南場 当時はアバターの3D化など、さまざまな対策を打ちましたが、効果が出ませんでした。そこで起死回生を懸け全部で5つの新しいSNSゲームを投入し、中でも『怪盗ロワイヤル』が大ヒットしました。このゲームは本当に面白い。私が言うのも変ですが、これより面白いゲームはいまだにありません。歴史に残るゲームの一つだと思っています。
--『怪盗ロワイヤル』の開発プロジェクトリーダーは、それまでほとんどゲームをやったことがなく、しかも直前に担当していたプロジェクトが頓挫した方が務められたそうですが、どうしてそのような社員に社運を懸けたプロジェクトを任せたのですか?
南場 彼はその前に『モバまち』という口コミで成り立つタウン情報サービスを立ち上げたのですが、思ったほどリピート率が上がらず、結局打ち切りになってしまったのです。でも、わが社では失敗が減点になることはありません。それどころか、彼の評価はさらに上がったのです。大事なのは、プロセスです。『モバまち』での彼の作戦の練り方、実行の徹底ぶりはどれも高いレベルだと評価されたからこそ、社運を懸けたかけたプロジェクトに抜擢されたわけです。
--プロジェクトなどを任せる時などは、これまでの実績や経験、ノウハウ、そういうもので判断するのが一般的ですよね。
南場 経験が豊富だと、逆に常識にとらわれて柔軟な発想ができず、いいものをつくれないという場合も多いです。私たちは、常識に沿ったサービス、今までにあるようなサービスをつくりたいとは思っていません。つまり、今までにないようなサービスをつくろうとしており、そういう私たちにとって、常識は大敵です。
また、そのように成果を上げた社員は、当社では配属先の希望が優先的にかなえられるような仕組みになっています。『怪盗ロワイヤル』を成功させたその社員も、英語がまったくできなかったにもかかわらず米国勤務を希望したので、英語学校の研修を定期的に受けさせ、今は希望通り米国で活躍しています。
--貴社は「人が育つ」と人材業界内でも評価が高いことで知られていますが、その理由はなんでしょうか?
南場 それは、裁量権を与えて任せるからです。入社1年目でも「こういうことまで任されるのか?」と思うほど任せます。人は人によって育てられるのではなく、仕事で育つのです。そして、成功体験でジャンプするのです。しかも、簡単な成功ではなく、失敗を重ね、のたうち回って七転八倒した挙げ句の成功なら大きなジャンプとなります。

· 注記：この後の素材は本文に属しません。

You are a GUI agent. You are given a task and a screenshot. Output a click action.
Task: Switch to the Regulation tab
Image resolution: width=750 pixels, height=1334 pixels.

採用に対しても、すごく時間とエネルギーを使っています。いい人材を採るためなら労を惜しまないという素晴らしいチームで採用をしています。もちろん私自身も率先して採用には関わっています。それは創業時代から変わっていません。優秀な人材が多い集団にすると、社外からも優秀な人が来たがりますから。
創業時も私が心の底から惚れ込んだメンバーだけで始めましたし、10人になってもそうです。その10人が、自分よりもすごいと思う人を連れてくれば、さらに優秀な集団になりますね。内定を出しても入社してくれない場合には、3年くらい追いかけ、口説くこともあります。とにかく、プラスになることはなんでもします。
●突然の社長退任--11年5月、病気療養中のご主人の看病に時間を割くため、「6月の定時株主総会で非常勤の取締役に退く」という発表をされましたが、それまで会社を引っ張ってきた創業者の突然の退任発表に、社員の方々は動揺したのではないですか?
南場 みんなビックリしたと思いますね。でも、主人のことがなくても、ちょうど50歳になる12年を区切りにしたいとは考えていたので、私の心の中では周到な準備ができていました。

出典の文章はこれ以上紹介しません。